- _ТЕКСТ_:
···

Автор: Пользователь скрыл имя, 11 Ноября 2010 в 17:13, курсовая работа
Образование и функционирование суда присяжных в России. Требования к присяжным заседателям. Социальный состав присяжных заседателей.
Согласно
«Сведениям о присяжных заседателях
по Великолуцкому уезду», 85 процентов
крестьян, внесенных в списки присяжных
с 1879 по 1882 год, были сельскими старостами,
волостными старшинами и крестьян, имевших
не менее 100 десятин земли, насчитывалось
в этих списках 11 процентов, а получавших
доход не менее 200 рублей в год — только
4 процента.
Освобождая
часть крестьян от имущественного ценза,
авторы судебной реформы явно исходили
из того, что на должности по крестьянскому
общественному управлению избираются
самые зажиточные и «благонамеренные»
люди. Однако в реальной действительности
богатые крестьяне старательно избегали
выборных должностей. В результате идея
«крепкого мужика» на скамье присяжного
заседателя не была осуществлена. Большинство
крестьян, попавших в списки присяжных
на основании «служебного» ценза, являлись
выходцами из беднейших слоев народа.
Нищенство
присяжных было распространенным явлением,
постоянно привлекавшим к себе внимание
общества. Газеты пестрели десятками сообщений
о голодающих «судьях совести» и порой
называли суд присяжных «судом нищих».
Некоторые земства по своей инициативе
стали выдавать нуждающимся присяжным
небольшие пособия. Однако Указом от 5
сентября 1873 года Сенат запретил это, исходя
из того, что Положение о земских учреждениях
(принятое еще до Судебных уставов) не
предусматривало таких расходов. Лишь
в 1887 году неимущим было дано право отказаться
от участия в суде присяжных.
Состав
русского суда присяжных отражал
структуру сословного деления жителей
страны. В крупных городах в
нем преобладали дворяне, чиновники
и купцы, а в мелких — мещане
и крестьяне. В целом же по России,
население которой было преимущественно
крестьянским, суд присяжных состоял почти
на 2/3 из крестьян. Вместе с мещанами крестьяне
составляли в среднем 3/4 всех русских присяжных
заседателей. Это имело двоякое значение.

···

- _ИСХОДНЫЕ ДАННЫЕ_:

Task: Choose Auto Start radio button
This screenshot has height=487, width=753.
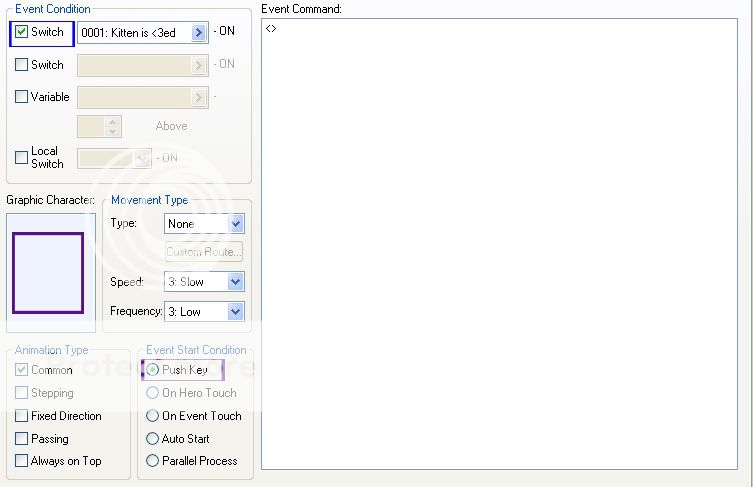Action: tap(153, 439)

···

- _УСЛОВИЯ ЗАДАНИЙ_:
**1)** Согласуются ли с текстом утверждения (a), (b) и (c)? Ответьте «да» или «нет» и приведите решающие слова текста дословно. (a) Богатые крестьяне охотно занимали выборные должности. (b) В 1887 году неимущим дали право отказаться от участия в суде присяжных. (c) В крупных городах среди присяжных преобладали мещане и крестьяне.
**2)** Перепишите из текста без изменений отрывок между словами «Автор: Пользователь скрыл» и «4 процента.» включительно.
Опирайтесь только на текст.

- _ОТВЕТЫ_:
**1)**
(a) Нет: «богатые крестьяне старательно избегали выборных должностей».
(b) Да: «Лишь в 1887 году неимущим было дано право отказаться от участия в суде присяжных».
(c) Нет: «В крупных городах в нем преобладали дворяне, чиновники и купцы, а в мелких — мещане и крестьяне».

**2)**
Автор: Пользователь скрыл имя, 11 Ноября 2010 в 17:13, курсовая работа
Образование и функционирование суда присяжных в России. Требования к присяжным заседателям. Социальный состав присяжных заседателей.
Согласно
«Сведениям о присяжных заседателях
по Великолуцкому уезду», 85 процентов
крестьян, внесенных в списки присяжных
с 1879 по 1882 год, были сельскими старостами,
волостными старшинами и крестьян, имевших
не менее 100 десятин земли, насчитывалось
в этих списках 11 процентов, а получавших
доход не менее 200 рублей в год — только
4 процента.